6.1.1 Detector - Either a thermal conductivity or a flame ionization detector may be used. Detector stability must be such that the sensitivity and baseline drift requirements as defined in Section 8 are met. The detector also must be capable of operating continuously at a temperature equivalent to the maximum column temperature employed, and it must be connected to the column so as to avoid any cold spots.

NOTE 1 - Care must be taken that the sample size chosen does not allow some peaks to exceed the linear range of the detector. This is especially critical with the flame ionization detector. With thermal conductivity detectors, sample sizes of the order of 1 to 5 µL generally are satisfactory. With flame ionization detectors, the sample size should not exceed 1 µL.

NOTE 2 - It is not desirable to operate the detector at temperatures much higher than the maximum column temperature employed. Operation at higher temperatures only serves to shorten the useful life of the detector, and generally contributes to higher noise levels and greater drift.

──────────

▶ _What to work on_:
1. Rewrite everything from "NOTE 1 - Care" down to "exceed 1 µL." in the detector excerpt, swapping "linear range" for "dynamic range".
2. Write the next part of the gas chromatograph detector excerpt, picking up after its final sentence.
The lines further down the page can be ignored.

▶ _Data block_:
──────────

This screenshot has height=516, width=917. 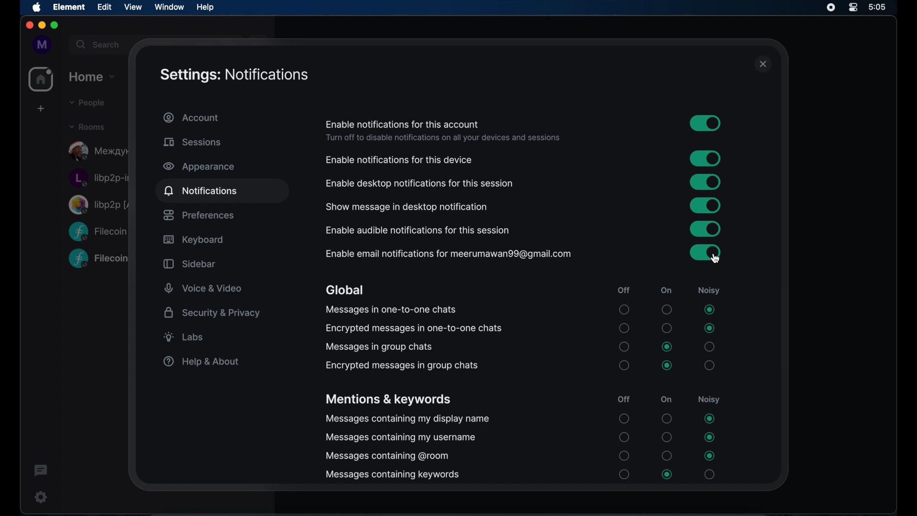 What do you see at coordinates (39, 496) in the screenshot?
I see `settings` at bounding box center [39, 496].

──────────

▶ _Outputs in order_:
1.
NOTE 1 - Care must be taken that the sample size chosen does not allow some peaks to exceed the dynamic range of the detector. This is especially critical with the flame ionization detector. With thermal conductivity detectors, sample sizes of the order of 1 to 5 µL generally are satisfactory. With flame ionization detectors, the sample size should not exceed 1 µL.

2.
6.1.2 Column Temperature Programmer - The chromatograph must be capable of program temperature operation over a range sufficient to establish a retention time of at least 15 s for propane and of allowing elution of the entire sample within a reasonable time period. Subambient capability may be required. The programming rate must be sufficiently reproducible to meet the requirements of 8.7.

NOTE 3 - If the column is operated at subambient temperature, excessively low initial column temperature must be avoided, to ensure that the stationary phase remains liquid. The initial temperature of the column should be only low enough to obtain a calibration curve meeting the specifications of this test method.

6.1.3 Sample Inlet System - The sample inlet system must be capable of operating continuously at a temperature equivalent to the maximum column temperature employed, or provide on-column injection with some means of programming the entire column, including point of sample introduction up to the maximum temperature required. The sample inlet system must be connected to the chromatographic column so as to avoid any cold spots.

6.1.4 Flow Controllers - Chromatographs must be equipped with constant-flow controllers capable of holding carrier gas flow constant to ±1 % over the full operating temperature range.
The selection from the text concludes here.